Directions:
Please, without any pictures, transcribe the lines from the one holding "The width and" to the end of the listing, both ends included.

---------- Input data ----------

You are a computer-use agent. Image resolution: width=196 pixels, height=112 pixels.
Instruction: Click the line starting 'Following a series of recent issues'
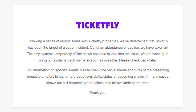click(98, 41)
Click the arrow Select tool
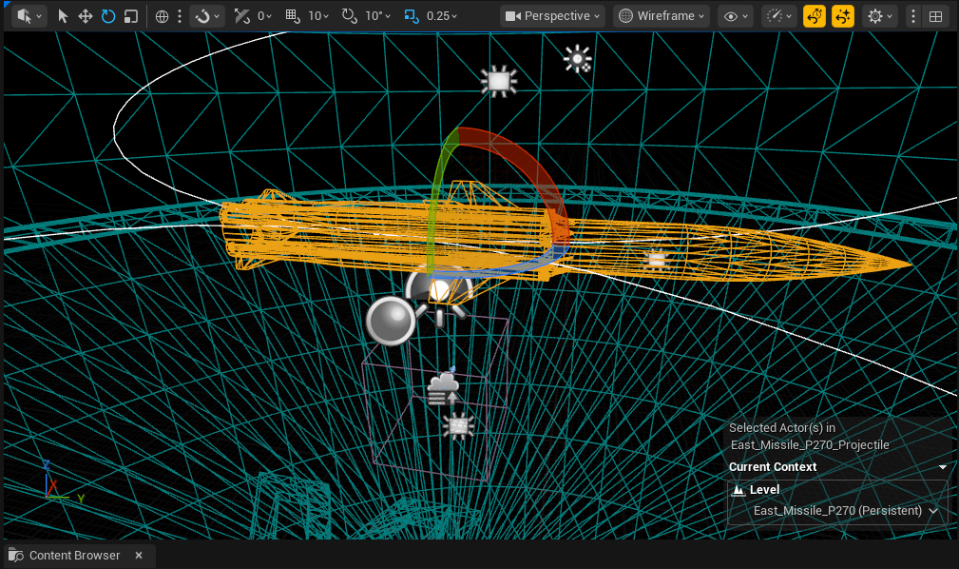The image size is (959, 569). point(63,15)
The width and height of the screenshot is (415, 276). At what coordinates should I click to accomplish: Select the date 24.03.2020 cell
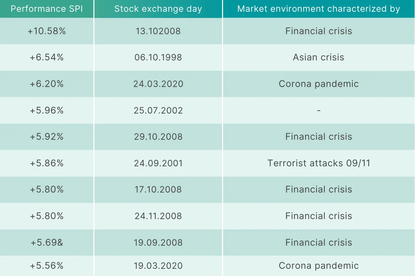pyautogui.click(x=158, y=84)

----------

Solved problem:
The width and height of the screenshot is (415, 276). At what coordinates should I click to accomplish: Select the date 24.03.2020 cell
pyautogui.click(x=158, y=84)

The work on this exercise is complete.